START Excerpted passage
The University of Illinois at Chicago is one of 11 centers in the United States, Canada, Sweden and Norway to participate in the Clinical Islet Transplant Consortium funded by the National Institutes of Health.
Consortium researchers have begun clinical studies to test new approaches to islet transplantation that may lead to improved outcomes and fewer side effects for adults with difficult-to-control type 1 diabetes.
Patients with type 1 diabetes depend on multiple daily insulin injections or an insulin pump because their own immune system destroys the insulin-producing cells of the pancreas. They often develop life-threatening complications, including damage to the heart and blood vessels, eyes, nerves and kidneys.
Islet transplantation offers the most promise for achieving insulin independence, glucose control and freedom from hypoglycemic attacks for type 1 diabetics, says Dr. José Oberholzer, principal investigator and director of cell and pancreas transplantation at UIC.
"This research will help us find the most effective combination of anti-rejection drugs to maximize islet engraftment while reducing toxic side effects," said Oberholzer.
"The ultimate goal is to refine islet transplantation and generate an unlimited supply of islets so that many more people would benefit from this treatment," he said.
Islet transplantation involves isolating islets from a donor pancreas and infusing the cells into the main blood vessel in the patient's liver. If the transplant is successful, the islets lodge in the small blood vessels of the liver and begin producing insulin. Patients must take drugs to suppress their immune system and prevent rejection of the islets. In some cases, patients require more than one infusion of donor islets to produce enough insulin.
END Excerpted passage
START Record excerpts
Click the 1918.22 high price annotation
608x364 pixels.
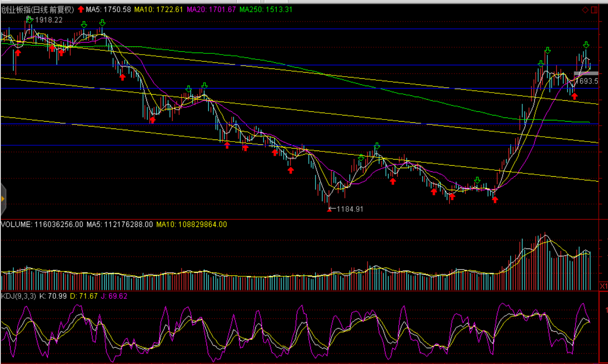tap(49, 20)
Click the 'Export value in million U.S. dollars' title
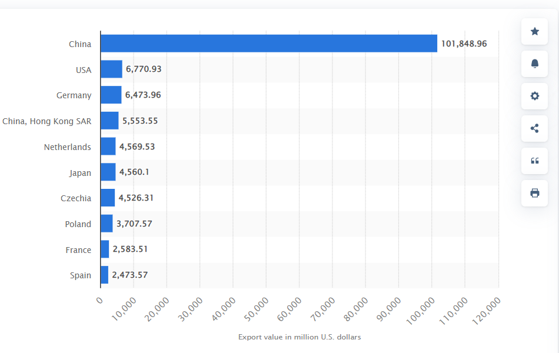Image resolution: width=559 pixels, height=353 pixels. click(x=300, y=337)
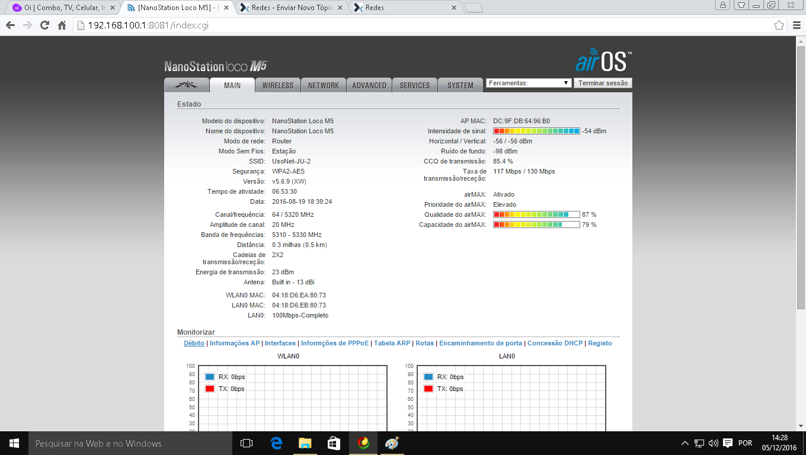806x455 pixels.
Task: Show hidden system tray icons chevron
Action: coord(685,443)
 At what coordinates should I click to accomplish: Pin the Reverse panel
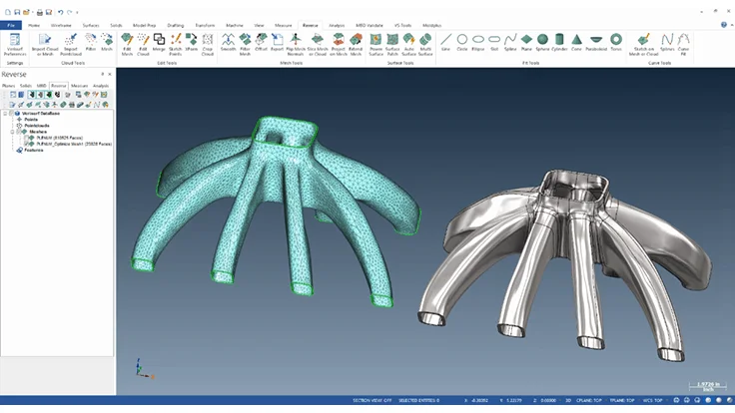[x=103, y=74]
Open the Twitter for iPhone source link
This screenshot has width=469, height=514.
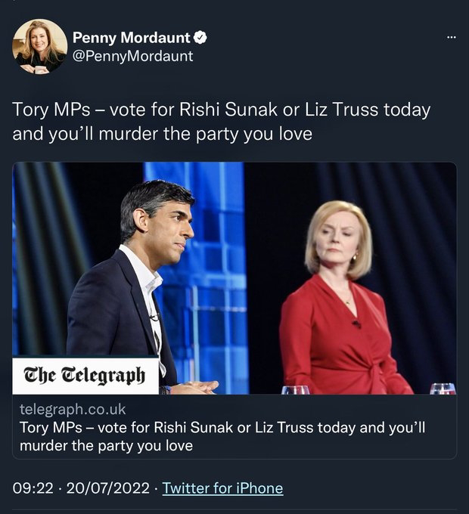tap(222, 488)
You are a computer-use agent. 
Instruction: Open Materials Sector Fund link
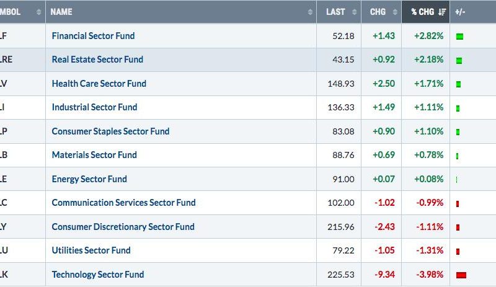(x=94, y=155)
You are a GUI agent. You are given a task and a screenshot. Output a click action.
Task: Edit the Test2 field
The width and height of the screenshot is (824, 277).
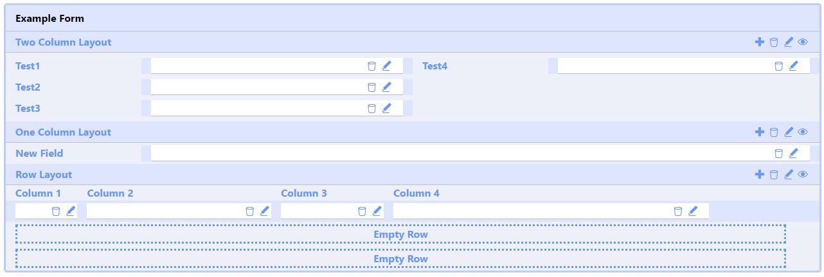[386, 87]
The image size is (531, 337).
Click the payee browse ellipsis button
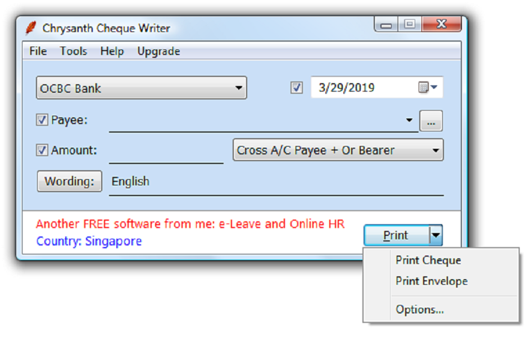pyautogui.click(x=431, y=121)
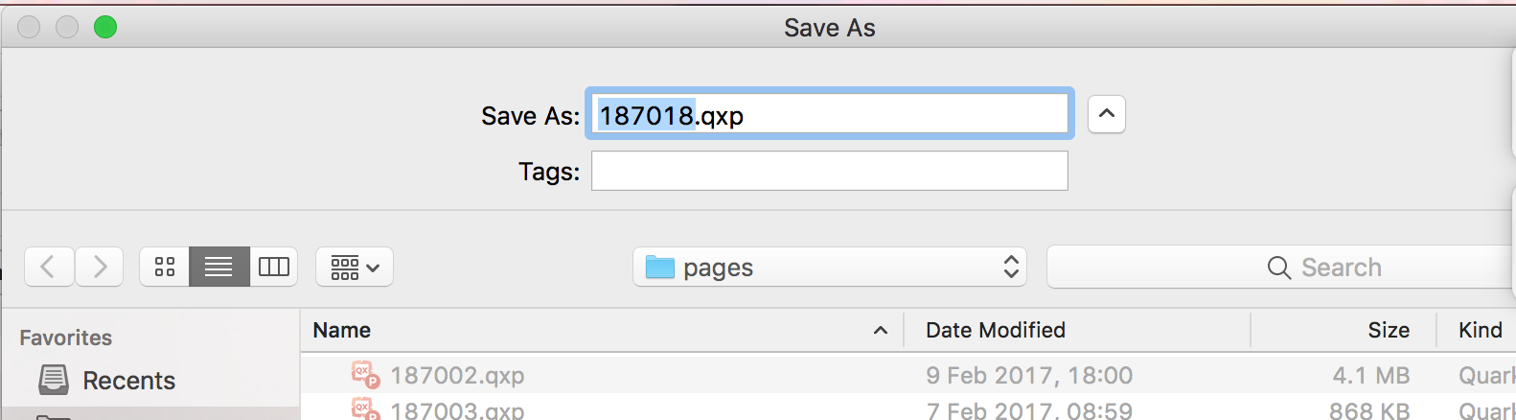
END Record excerpts
▶ [Task 1]:
Answer these from the islet transplantation article.
(a) How many centers take part in the Clinical Islet Transplant Consortium?
(b) Into which blood vessel are the donor islets infused?
(c) Which body funds the consortium?
▶ [Task 2]: Please list every country that the islet transplantation article names as home to a consortium center.
▶ [Task 3]: Carry on the islet transplantation article from the end of its last sentence.

▶ [Written answer 1]:
(a) 11
(b) The main blood vessel in the patient's liver
(c) The National Institutes of Health

▶ [Written answer 2]: United States, Canada, Sweden, Norway

▶ [Written answer 3]:
At UIC, patients will be enrolled in three protocols to evaluate a combination of different medications to protect the newly transplanted islet cells.
Eligible patients must be between the ages of 18 and 65, diagnosed before age 40, and insulin-dependent for more than five years. Type 1 diabetes patients who have had a kidney transplant and are taking immunosuppressive drugs may also be eligible.
For more information about the Clinical Islet Transplant Consortium studies, call UIC at (312) 996-6087 or visit www.citisletstudy.org/index.html
UIC is also a National Institutes of Health Islet Cell Resource Center, one of seven federally funded centers in the United States to provide researchers across the country with human pancreatic islet cells for transplantation into diabetic patients and provide cells for basic science research.